** start Text section **

Solving the Social Intent Problem, or Why Facebook Will Succeed

This is one of the biggest issue needing to be solved for the current and future crop of social media companies. As I had ran down in the previous post on user intent, Social Intent is lacking a direct monetization system. I believe that it can be solved and will be; this is my run-down of the issues and a few points of focus that maximize potential. Throughout the post, I’ll try to keep the points mostly agnostic, but still make specific points in the case of Facebook.

As is well known by now, Facebook recently had it’s financial potential put into question. The question came in two rather bold points, the faltering of the IPO and GM’s decision to pull it’s ads from Facebook. In my mind, both are wrong-headed if you look at it from a long-term perspective, believing Facebook can solve the Social Intent problem.

The first step in fixing the model is understanding what type of associations and products lend themselves to socializing in the real world where the money is. One area sticks out instantly here, communications and mobile, which I’ll come back to momentarily. The other areas to focus on are where we’re already doing in-person socialization and real sharing: sharing food(at restaurants), sharing music(albums and concerts), watching movies(at home or in the theater), other forms of in-person entertainment, and even things like sharing tools at work.

I have just listed a few different areas where advertising still makes sense on the platform, and enhances it. The next step is figuring out where and how to do the advertising. A few things that I think will work in the environment is promoting deals to groups of friends, using a focused approach to kick-off a word of mouth campaign, or promoting tools that extend or even compete with the platform.

Promoting deals to groups of friends is focused on experiences, and sharing them. Offering small group-buy discounts on services that bring people together would be a good sell. Also things that people would want to share with their friends after buying. The biggest thing though is where this should be, it needs to be mobile. Mobile means you can promote live deals on location data, this will be key for Facebook.

Facebook provides one of the most detailed systems for focusing on specific user for promotion. Using this to promote to a specific market that will love and share it with others will be gold. If you can find a product that is shareable enough, and can get some enthusiasts hyped about it, it makes sense to try this approach to reach a broad base cheaply. Not all products have a broad capacity though. Take GM for instance, vehicles aren’t one of the products that individually have broad capacity. GM’s ads weren’t fit for the market and eyeballs still don’t mean much ever after a decade.

** end Text section **
** start Dataset content **

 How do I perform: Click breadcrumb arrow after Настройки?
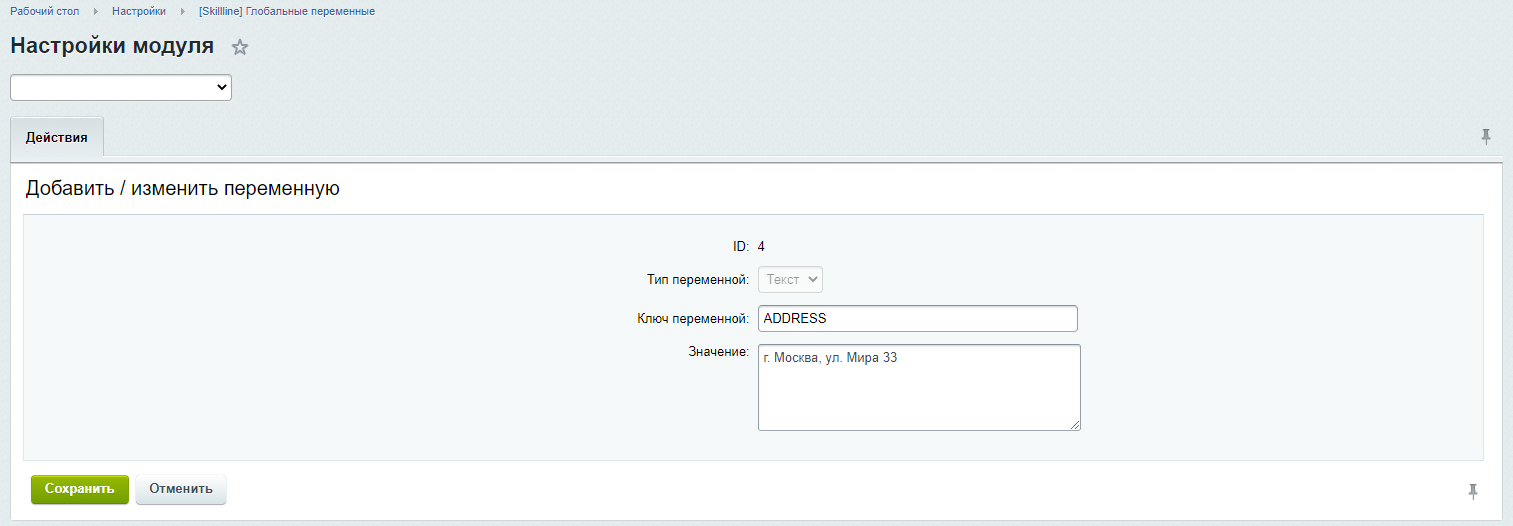pyautogui.click(x=183, y=11)
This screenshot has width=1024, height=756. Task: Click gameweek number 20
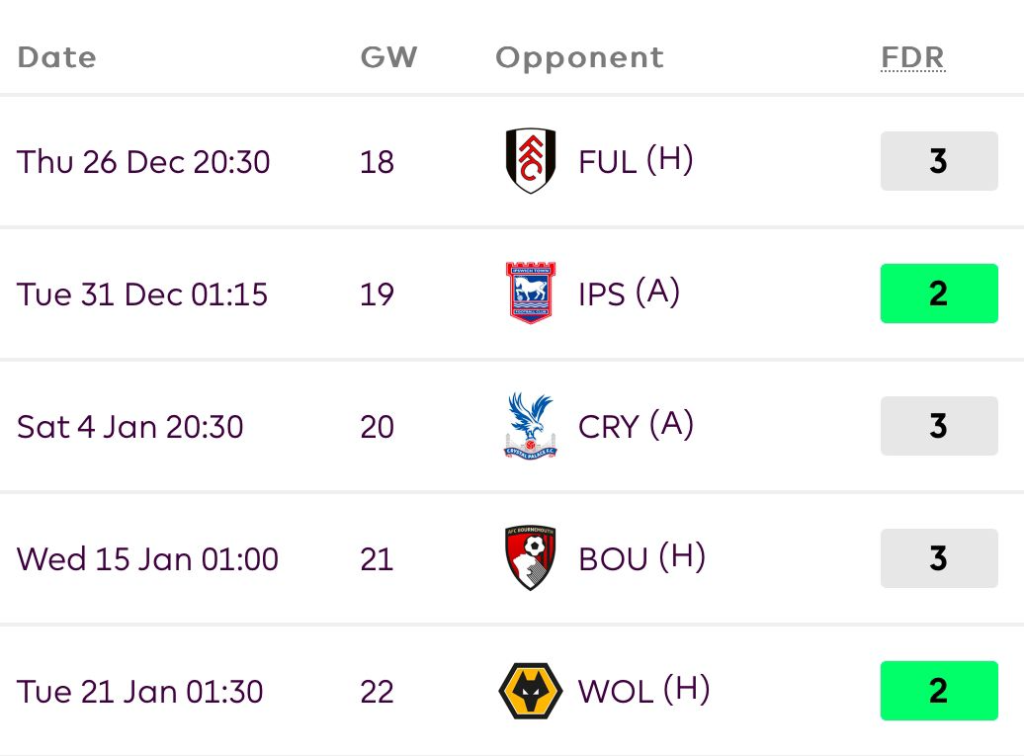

** end Dataset content **

* _Written request_
Reproduce, word for word, the stretch of the post on social intent from "I have just" through "with the platform.". The lines play no part in this work.

* _Solution to the exercise_
I have just listed a few different areas where advertising still makes sense on the platform, and enhances it. The next step is figuring out where and how to do the advertising. A few things that I think will work in the environment is promoting deals to groups of friends, using a focused approach to kick-off a word of mouth campaign, or promoting tools that extend or even compete with the platform.